Roma – (Adnkronos) – L'Orso Marsicano rischia l'estinzione. Sono solo una quarantina gli esemplari, concentrati nell'area del Parco Nazionale d'Abruzzo, Lazio e Molise. Il bracconaggio la distruzione dell'habitat costituiscono le principali minacce per questo animale. E' il dato allarmante emerso da un incontro organizzato nella Casa del cinema di Villa Borghese a Roma dal Corpo forestale, che ha visto la proiezione di un filmato sull'Orso marsicano e sulle Riserve naturali dello Stato.

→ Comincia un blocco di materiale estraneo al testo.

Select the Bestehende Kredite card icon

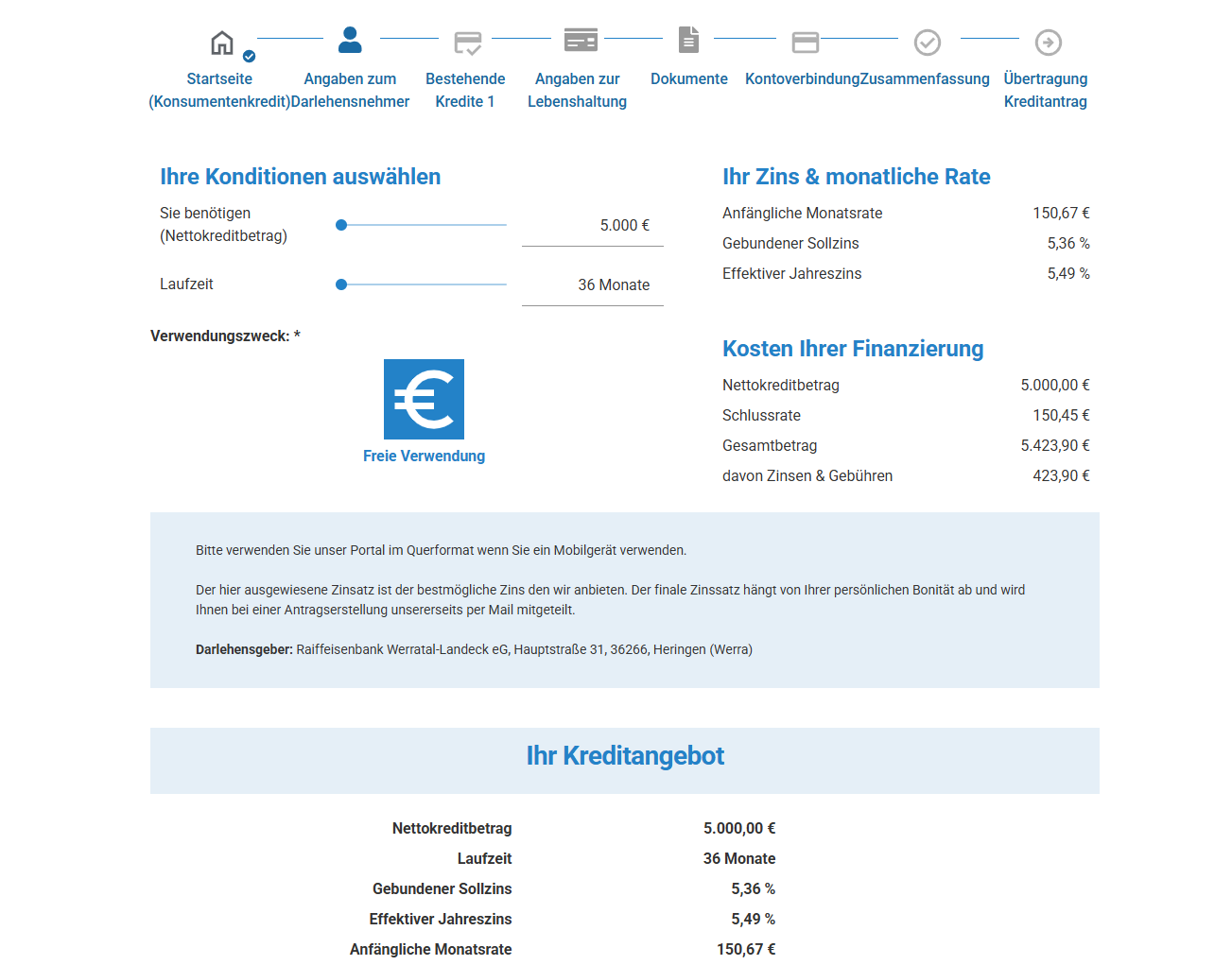pos(467,43)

"E' una specie a rischio è uno di quegli animali su cui lampeggia la luce rossa", ha spiegato Francesco Petretti, moderatore della serata nonché documentarista e conduttore Rai. "La natura però – conclude Petretti – fa spesso dei miracoli, inoltre bisogna considerare il ruolo svolto dal Corpo forestale per la protezione e il rilancio di questo splendido animale".

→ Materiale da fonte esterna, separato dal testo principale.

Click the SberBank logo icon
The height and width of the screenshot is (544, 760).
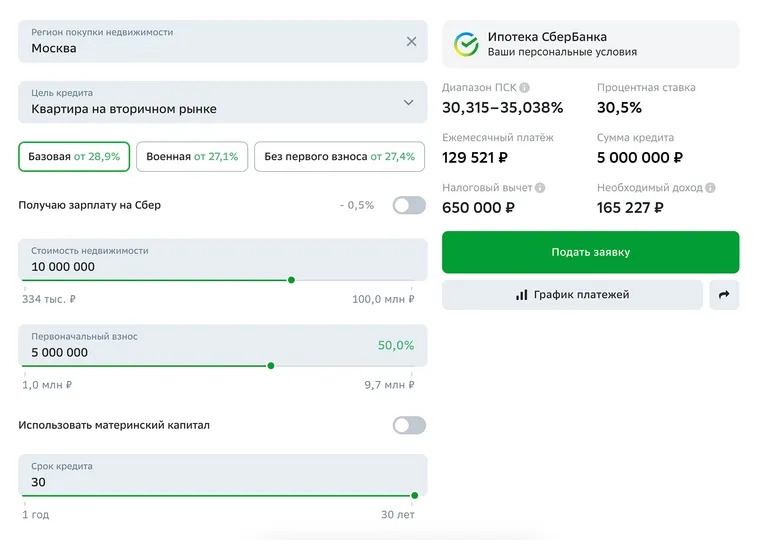466,44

Il lavoro degli uomini della forestale è fondamentale: dal 1999 sono impegnati in diversi programmi (tra cui Life un progetto per valorizzare il patrimonio naturalistico italiano finanziato dall'Ue) per il rilancio dell'Ursus arctos marsicanus. Progetti simili in passato hanno funzionato. Su tutti il lavoro dei forestali per la salvaguardia del lupo che ha portato, in 20 anni, a un incremento di questo predatore. Oggi se ne contano 400-500 unità.